> [Work to be completed]: Search the data for the word "Policy". Reproduce every line where it is found.

> [Material supplied]:
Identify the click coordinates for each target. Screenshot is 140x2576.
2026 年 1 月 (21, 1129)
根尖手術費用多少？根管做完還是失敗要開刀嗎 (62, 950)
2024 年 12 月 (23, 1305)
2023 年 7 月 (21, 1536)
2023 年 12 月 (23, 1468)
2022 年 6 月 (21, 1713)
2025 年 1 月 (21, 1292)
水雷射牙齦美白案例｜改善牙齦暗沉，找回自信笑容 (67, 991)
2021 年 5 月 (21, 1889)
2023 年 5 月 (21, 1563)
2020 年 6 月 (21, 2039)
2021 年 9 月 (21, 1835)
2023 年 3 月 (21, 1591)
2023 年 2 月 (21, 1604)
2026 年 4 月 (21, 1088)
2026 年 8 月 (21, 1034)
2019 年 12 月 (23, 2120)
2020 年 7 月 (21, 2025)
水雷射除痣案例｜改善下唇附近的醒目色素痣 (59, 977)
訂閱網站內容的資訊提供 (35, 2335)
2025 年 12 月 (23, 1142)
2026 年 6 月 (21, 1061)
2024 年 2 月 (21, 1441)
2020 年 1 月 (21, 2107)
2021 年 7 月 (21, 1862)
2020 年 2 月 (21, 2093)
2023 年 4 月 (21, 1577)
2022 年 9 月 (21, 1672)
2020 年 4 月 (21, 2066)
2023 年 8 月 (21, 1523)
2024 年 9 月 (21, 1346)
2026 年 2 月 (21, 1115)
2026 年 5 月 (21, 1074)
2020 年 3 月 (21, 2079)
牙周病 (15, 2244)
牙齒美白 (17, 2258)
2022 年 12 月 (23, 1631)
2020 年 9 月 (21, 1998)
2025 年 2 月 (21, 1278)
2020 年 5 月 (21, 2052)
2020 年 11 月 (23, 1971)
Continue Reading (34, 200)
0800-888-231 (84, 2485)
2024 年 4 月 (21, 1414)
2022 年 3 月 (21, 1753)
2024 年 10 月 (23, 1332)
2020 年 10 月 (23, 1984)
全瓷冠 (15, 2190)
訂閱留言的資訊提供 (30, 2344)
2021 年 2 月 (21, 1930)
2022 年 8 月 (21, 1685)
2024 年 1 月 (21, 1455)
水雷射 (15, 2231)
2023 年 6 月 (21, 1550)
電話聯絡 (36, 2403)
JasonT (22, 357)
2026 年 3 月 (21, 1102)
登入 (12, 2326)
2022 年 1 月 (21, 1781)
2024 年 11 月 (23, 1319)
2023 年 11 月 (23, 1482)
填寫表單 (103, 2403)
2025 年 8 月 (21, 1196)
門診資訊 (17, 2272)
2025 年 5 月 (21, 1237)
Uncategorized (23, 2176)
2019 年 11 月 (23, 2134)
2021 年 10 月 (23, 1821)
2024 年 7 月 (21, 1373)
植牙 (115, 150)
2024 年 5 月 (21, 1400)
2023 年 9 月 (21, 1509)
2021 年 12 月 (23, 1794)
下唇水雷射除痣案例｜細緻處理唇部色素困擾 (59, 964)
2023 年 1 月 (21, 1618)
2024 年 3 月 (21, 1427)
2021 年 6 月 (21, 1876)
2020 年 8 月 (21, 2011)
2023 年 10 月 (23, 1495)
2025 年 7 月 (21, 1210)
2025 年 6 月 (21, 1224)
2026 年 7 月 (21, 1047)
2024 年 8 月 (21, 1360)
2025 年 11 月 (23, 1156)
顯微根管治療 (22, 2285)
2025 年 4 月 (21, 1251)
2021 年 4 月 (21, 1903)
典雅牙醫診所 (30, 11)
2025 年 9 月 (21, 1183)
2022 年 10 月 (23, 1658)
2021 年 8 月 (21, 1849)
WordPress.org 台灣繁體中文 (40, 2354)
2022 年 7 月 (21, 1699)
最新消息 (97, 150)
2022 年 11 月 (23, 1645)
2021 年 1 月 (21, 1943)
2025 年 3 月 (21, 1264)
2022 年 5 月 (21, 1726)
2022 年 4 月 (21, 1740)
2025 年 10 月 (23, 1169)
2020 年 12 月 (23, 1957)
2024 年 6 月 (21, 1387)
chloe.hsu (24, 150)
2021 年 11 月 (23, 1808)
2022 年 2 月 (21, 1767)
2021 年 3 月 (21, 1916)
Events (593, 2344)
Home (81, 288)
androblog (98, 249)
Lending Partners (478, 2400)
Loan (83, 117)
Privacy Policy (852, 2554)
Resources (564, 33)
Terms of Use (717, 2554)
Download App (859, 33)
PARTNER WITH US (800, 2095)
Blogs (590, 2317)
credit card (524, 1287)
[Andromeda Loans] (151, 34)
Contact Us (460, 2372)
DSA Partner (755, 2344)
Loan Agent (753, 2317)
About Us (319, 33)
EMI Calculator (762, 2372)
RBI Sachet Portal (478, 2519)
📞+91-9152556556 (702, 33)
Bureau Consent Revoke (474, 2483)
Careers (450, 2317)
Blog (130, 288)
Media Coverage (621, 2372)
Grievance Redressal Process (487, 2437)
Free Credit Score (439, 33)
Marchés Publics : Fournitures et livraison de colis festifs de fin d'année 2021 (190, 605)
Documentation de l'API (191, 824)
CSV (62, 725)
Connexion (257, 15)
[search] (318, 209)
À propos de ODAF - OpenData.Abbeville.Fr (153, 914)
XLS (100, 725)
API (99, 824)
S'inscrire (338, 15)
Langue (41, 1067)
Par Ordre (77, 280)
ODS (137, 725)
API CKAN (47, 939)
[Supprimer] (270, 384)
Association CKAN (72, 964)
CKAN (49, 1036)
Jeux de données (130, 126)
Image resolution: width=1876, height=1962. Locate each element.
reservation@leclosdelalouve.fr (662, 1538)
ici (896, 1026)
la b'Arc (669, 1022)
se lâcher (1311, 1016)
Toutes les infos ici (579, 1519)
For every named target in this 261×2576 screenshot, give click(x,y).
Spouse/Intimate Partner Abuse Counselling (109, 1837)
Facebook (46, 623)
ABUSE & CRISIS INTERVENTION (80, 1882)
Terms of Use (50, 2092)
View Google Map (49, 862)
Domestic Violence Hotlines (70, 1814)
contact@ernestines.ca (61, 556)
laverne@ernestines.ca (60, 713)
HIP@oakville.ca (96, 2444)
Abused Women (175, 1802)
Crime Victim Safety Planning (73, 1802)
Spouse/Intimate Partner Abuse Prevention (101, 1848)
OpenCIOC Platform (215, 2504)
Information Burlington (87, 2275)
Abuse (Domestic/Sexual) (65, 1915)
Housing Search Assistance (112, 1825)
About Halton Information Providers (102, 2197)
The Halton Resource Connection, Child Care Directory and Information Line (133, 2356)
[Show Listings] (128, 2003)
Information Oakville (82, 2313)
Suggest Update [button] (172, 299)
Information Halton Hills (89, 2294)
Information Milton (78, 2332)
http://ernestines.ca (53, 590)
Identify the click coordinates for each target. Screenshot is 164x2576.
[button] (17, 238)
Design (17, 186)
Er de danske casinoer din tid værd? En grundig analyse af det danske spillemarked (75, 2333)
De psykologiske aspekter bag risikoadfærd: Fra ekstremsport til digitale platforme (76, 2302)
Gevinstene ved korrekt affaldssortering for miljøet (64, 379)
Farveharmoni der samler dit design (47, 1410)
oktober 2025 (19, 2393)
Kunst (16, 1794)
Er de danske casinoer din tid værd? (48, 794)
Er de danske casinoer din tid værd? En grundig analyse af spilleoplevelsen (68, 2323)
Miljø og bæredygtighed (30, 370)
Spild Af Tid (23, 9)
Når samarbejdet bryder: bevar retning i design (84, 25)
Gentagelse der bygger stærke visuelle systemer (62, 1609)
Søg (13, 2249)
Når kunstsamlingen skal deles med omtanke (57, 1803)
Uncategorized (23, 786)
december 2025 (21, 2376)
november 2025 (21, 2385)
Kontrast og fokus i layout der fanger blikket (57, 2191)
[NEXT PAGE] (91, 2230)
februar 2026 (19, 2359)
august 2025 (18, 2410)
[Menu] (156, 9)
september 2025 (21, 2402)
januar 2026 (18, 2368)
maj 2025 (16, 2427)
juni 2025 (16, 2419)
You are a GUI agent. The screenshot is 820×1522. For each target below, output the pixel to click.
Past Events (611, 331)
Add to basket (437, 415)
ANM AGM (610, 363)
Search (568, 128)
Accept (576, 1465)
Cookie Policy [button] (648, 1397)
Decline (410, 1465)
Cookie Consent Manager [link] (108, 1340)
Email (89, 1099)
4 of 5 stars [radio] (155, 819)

> [Response to the exercise]:
Privacy Policy (852, 2554)
Cookie Policy [button] (648, 1397)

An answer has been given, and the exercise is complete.